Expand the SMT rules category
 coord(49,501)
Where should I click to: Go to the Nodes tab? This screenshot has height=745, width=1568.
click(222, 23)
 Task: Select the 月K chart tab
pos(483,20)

---

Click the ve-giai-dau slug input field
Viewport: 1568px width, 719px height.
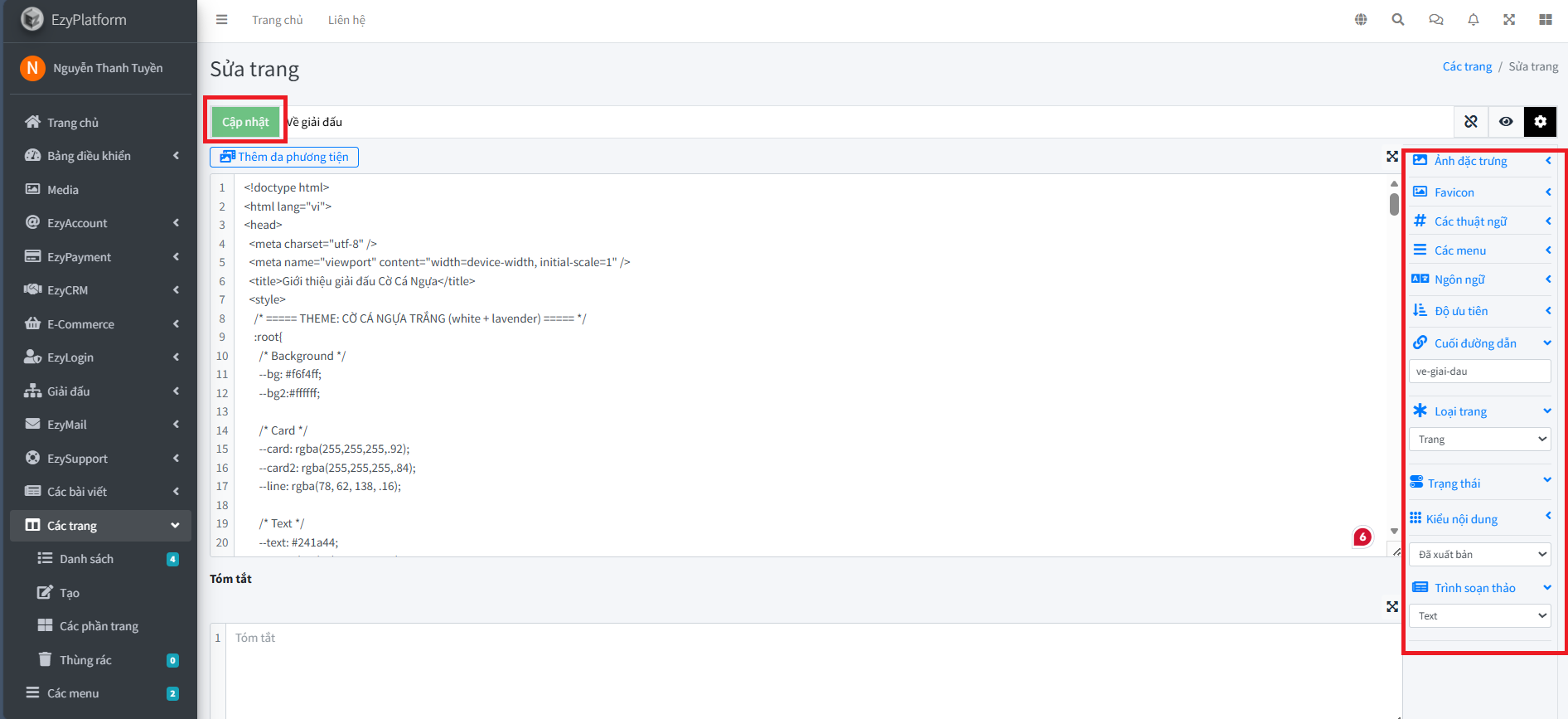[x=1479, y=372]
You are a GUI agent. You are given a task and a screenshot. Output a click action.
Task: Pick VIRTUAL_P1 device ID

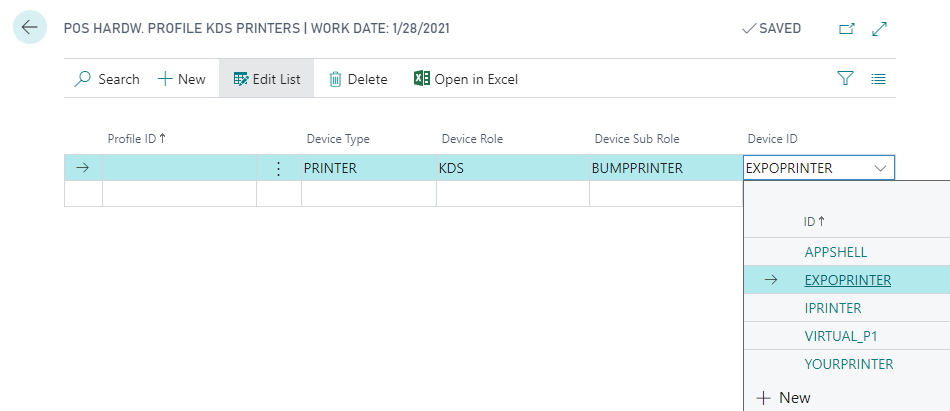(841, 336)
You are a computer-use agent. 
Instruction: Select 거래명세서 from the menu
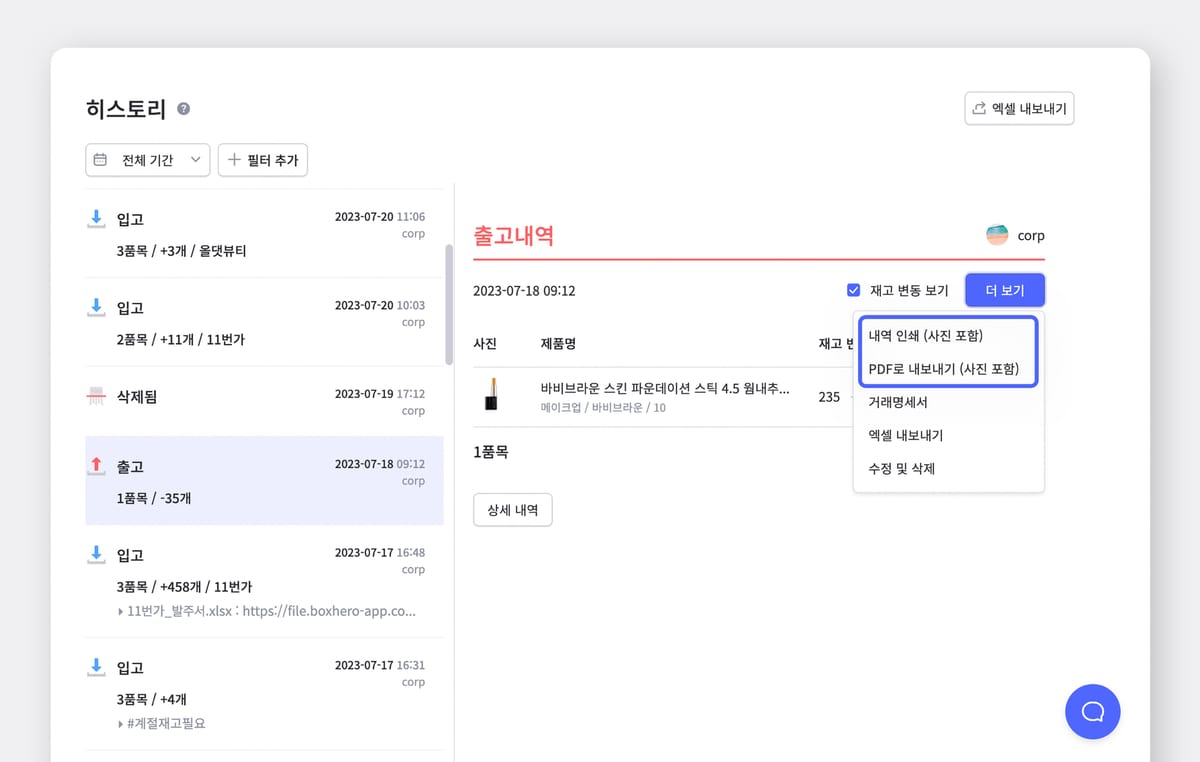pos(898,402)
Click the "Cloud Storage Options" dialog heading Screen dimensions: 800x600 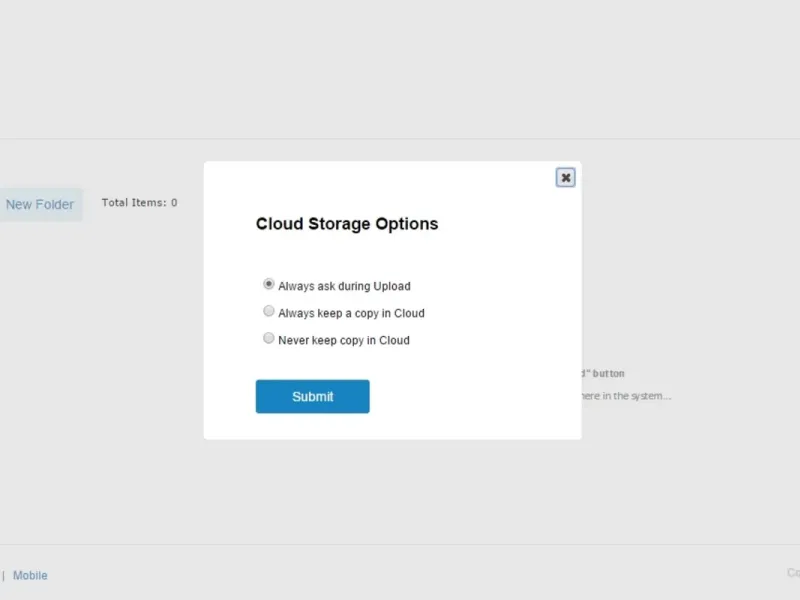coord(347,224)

→ Work to complete
For each line of the data that has the word "agent", report that line.

→ Answer space
You are a GUI agent. You are given a task and a screenshot. Output a click action.
You are a computer-use agent. 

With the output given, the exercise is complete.